Data Sources tell GX where your data is located and how to connect to it. With Filesystem data this is done by directing GX to the folder or online location that contains the data files. GX supports accessing Filesystem data from Amazon S3, Azure Blob Storage, Google Cloud Storage, and local or networked filesystems.

Prerequisites

Quick access to sample data

All Data Contexts include a built in pandas_default Data Source. This Data Source gives access to all of the read_*(...) methods available in pandas.

The read_*(...) methods of the pandas_default Data Source allow you to load data into GX without first configuring a Data Source, Data Asset, and Batch Definition. However, it does not save configurations for reading files to the Data Context and provides less versatility than a fully configured Data Source, Data Asset, and Batch Definition. Therefore, the pandas_default Data Source is intended to facilitate testing Expectations and engaging in data exploration but is less suited for use in production and automated workflows.

Procedure

  1. Define the Data Source's parameters.

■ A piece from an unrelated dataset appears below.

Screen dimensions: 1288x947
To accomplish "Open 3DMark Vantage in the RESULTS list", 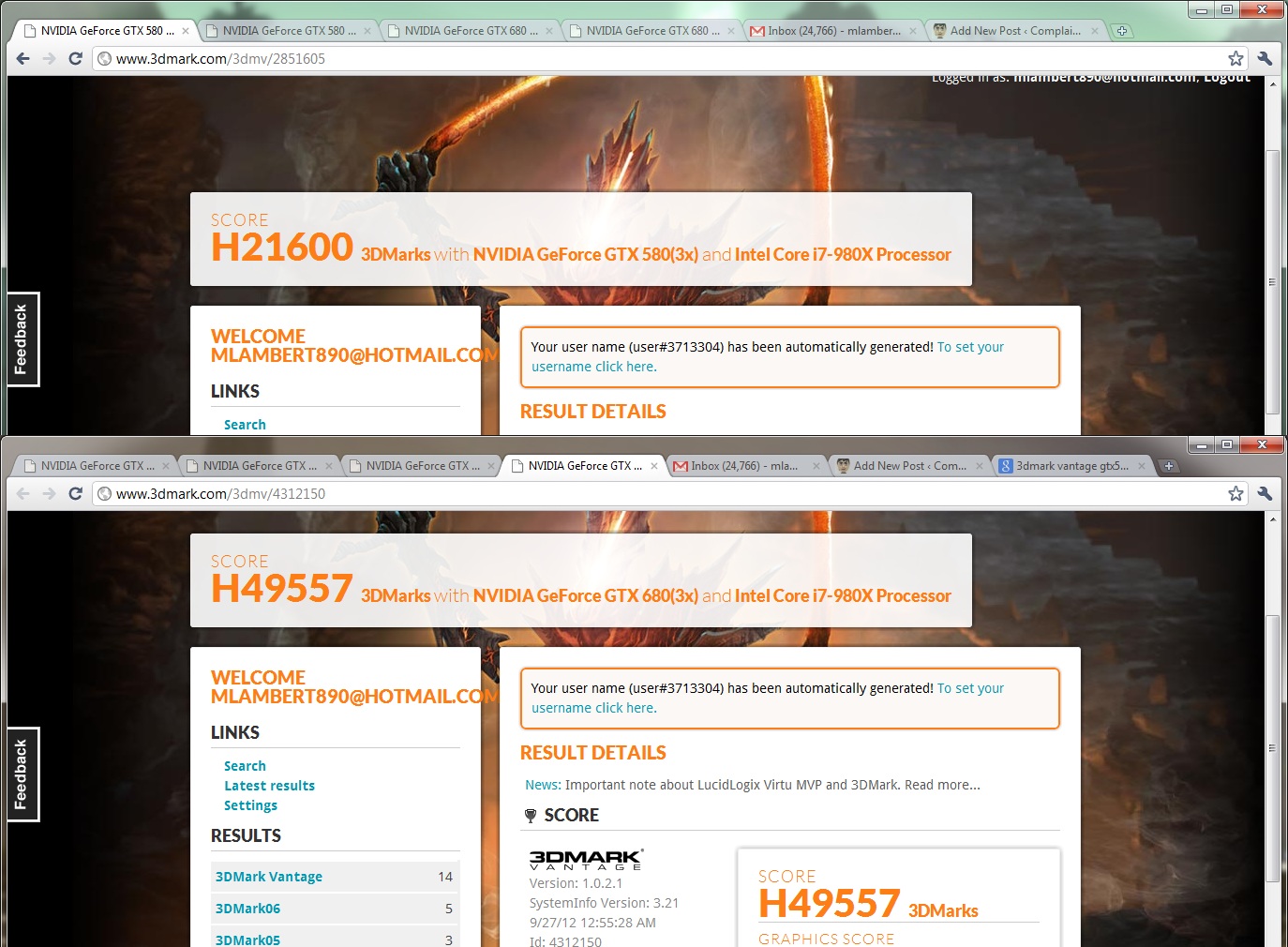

    The following information is required when you create a Filesystem Data Source for a local or networked directory:

    • name: A descriptive name used to reference the Data Source. This should be unique within the Data Context.
    • base_directory: The path to the folder that contains the data files, or the root folder of the directory hierarchy that contains the data files.

    If you are using a File Data Context, you can provide a path that is relative to the Data Context's base_directory. Otherwise, you should provide the absolute path to the folder that contains your data.

    In this example, a relative path is defined for a folder that contains taxi trip data for New York City in .csv format:

    Python
    source_folder = "./data"
    data_source_name = "my_filesystem_data_source"
  2. Add a Filesystem Data Source to your Data Context.

    GX can leverage either pandas or Spark as the backend for your Filesystem Data Source. To create your Data Source, execute one of the following sets of code:

    Python
    data_source = context.data_sources.add_pandas_filesystem(
    name=data_source_name, base_directory=source_folder
    )

Create a Data Asset

A Data Asset is a collection of related records within a Data Source. These records may be located within multiple files, but each Data Asset is only capable of reading a single specific file format which is determined when it is created. However, a Data Source may contain multiple Data Assets covering different file formats and groups of records.

GX provides two types of Data Assets for Filesystem Data Sources: File Data Assets and Directory Data Assets.

File Data Assets are used to retrieve data from individual files in formats such as .csv or .parquet. The file format that can be read by a File Data Asset is determined when the File Data Asset is created. The specific file that is read is determind by Batch Definitions that are added to the Data Asset after it is created.

Both Spark and pandas Filesystem Data Sources support File Data Assets for all supported Filesystem environments.

Prerequisites

Procedure

  1. Retrieve your Data Source.

    Replace the value of data_source_name in the following code with the name of your Data Source and execute it to retrieve your Data Source from the Data Context:

    Python
    import great_expectations as gx

    # This example uses a File Data Context which already has
    # a Data Source defined.
    context = gx.get_context()
    data_source_name = "my_filesystem_data_source"
    data_source = context.data_sources.get(data_source_name)
  2. Define your Data Asset's parameters.

    A File Data Asset for files in a local or networked folder hierarchy only needs one piece of information to be created.

    • name: A descriptive name with which to reference the Data Asset. This name should be unique among all Data Assets for the same Data Source.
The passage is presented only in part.